● **Task to complete**: Where the string "name" shows up in a line of the records, copy that line.

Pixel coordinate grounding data

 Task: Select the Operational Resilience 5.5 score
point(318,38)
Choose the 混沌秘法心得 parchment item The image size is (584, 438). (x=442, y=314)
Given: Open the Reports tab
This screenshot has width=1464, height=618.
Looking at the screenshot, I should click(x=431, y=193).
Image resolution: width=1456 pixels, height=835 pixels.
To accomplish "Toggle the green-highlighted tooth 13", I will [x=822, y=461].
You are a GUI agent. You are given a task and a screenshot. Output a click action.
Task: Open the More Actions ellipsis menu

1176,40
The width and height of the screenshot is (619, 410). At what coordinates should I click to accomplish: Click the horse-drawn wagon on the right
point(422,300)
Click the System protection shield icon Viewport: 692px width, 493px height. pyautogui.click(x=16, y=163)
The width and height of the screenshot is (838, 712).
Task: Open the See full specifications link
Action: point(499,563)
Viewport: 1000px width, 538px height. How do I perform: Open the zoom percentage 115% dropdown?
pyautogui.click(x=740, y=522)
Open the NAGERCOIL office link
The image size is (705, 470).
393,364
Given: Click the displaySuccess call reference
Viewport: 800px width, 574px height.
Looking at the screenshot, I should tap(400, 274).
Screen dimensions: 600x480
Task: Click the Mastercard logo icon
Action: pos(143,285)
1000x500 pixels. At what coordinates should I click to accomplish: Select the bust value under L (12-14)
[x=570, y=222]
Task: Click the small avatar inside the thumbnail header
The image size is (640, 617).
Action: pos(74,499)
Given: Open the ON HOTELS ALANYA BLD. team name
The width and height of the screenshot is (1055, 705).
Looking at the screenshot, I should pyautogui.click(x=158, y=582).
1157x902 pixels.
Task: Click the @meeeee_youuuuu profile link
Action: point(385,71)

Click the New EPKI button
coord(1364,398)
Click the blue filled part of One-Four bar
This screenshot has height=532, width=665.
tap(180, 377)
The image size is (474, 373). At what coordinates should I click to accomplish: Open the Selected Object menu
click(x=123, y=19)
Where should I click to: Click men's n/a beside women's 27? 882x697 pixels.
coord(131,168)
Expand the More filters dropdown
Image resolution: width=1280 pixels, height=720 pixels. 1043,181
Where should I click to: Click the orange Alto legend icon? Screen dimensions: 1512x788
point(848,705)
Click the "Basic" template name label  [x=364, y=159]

● **Solution for this problem**:
Given: Open the ON HOTELS ALANYA BLD. team name
Click the "Basic" template name label  [x=364, y=159]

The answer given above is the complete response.